Es mag sich einfacher schreiben als es ist. Bei der Erleichterung darüber, dass Kickl jetzt nicht Kanzler wird, kommen Erinnerungen an den Jubel auf dem Ballhausplatz am 18. Mai 2019 auf. Am Tag nach Veröffentlichung des Ibiza-Videos glaubten viele, nicht nur Türkis-Blau und nicht nur Heinz-Christian Strache, sondern auch Sebastian Kurz sei damit politisch erledigt. Was für ein Irrtum: Kurz kam wenig später zu einem größeren Wahlerfolg, weil die Mitbewerber zu schwach waren.
Vergleichbares muss man heute auch auf der Rechnung haben: Kickl kann die FPÖ bei der früher oder später kommenden Nationalratswahl zu einem größeren Erfolg führen. Wenn unter anderem die ÖVP nicht handelt.
Mit Christian Stocker wird sie kaum in den Wahlkampf ziehen können. Als ehemaliger Generalsekretär, nunmehriger Regierungsverhandler und bald 65-Jähriger kann er schwer glaubwürdig einen Neubeginn verkörpern. Wer aber könnte das? Es ist nicht zu beantworten und daher werden bald wieder die Rufe nach Sebastian Kurz laut werden. Das sagt alles über die Partei. Doch wie gesagt: Wenn sie nicht handelt, verschlechtert sich ihr Zustand nur noch weiter.
Die SPÖ sollte ebenfalls handeln.

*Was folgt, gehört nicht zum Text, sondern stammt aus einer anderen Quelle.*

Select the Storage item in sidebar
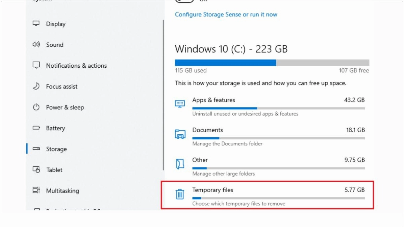This screenshot has width=404, height=227. point(56,149)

Nicht weil Andreas Babler der ÖVP nicht gefällt, sondern weil er die Partei weder bei der EU- noch bei der Nationalratswahl zu einem Erfolg führen konnte und weil er bei einer Kanzlerdirektwahl keine 20 Prozent schaffen würde. Das reicht nicht einmal gegen Kickl. Es ist grausam, aber Kickl, der die schlechtesten Vertrauenswerte aller Bundespolitiker hat, würde bei einem solchen Urnengang die relativ meisten Stimmen erhalten. Also: Worauf setzt Babler? Es ist ein Rätsel. Und es ist erbärmlich, wie Heute und Krone oder auch der burgenländische Landeshauptmann Hans Peter Doskozil umgehen mit ihm, aber es hilft nichts. Die Partei braucht einen Vorsitzenden, der ihr trotz solcher Gegner 30 Prozent bringen kann bei Nationalratswahlen.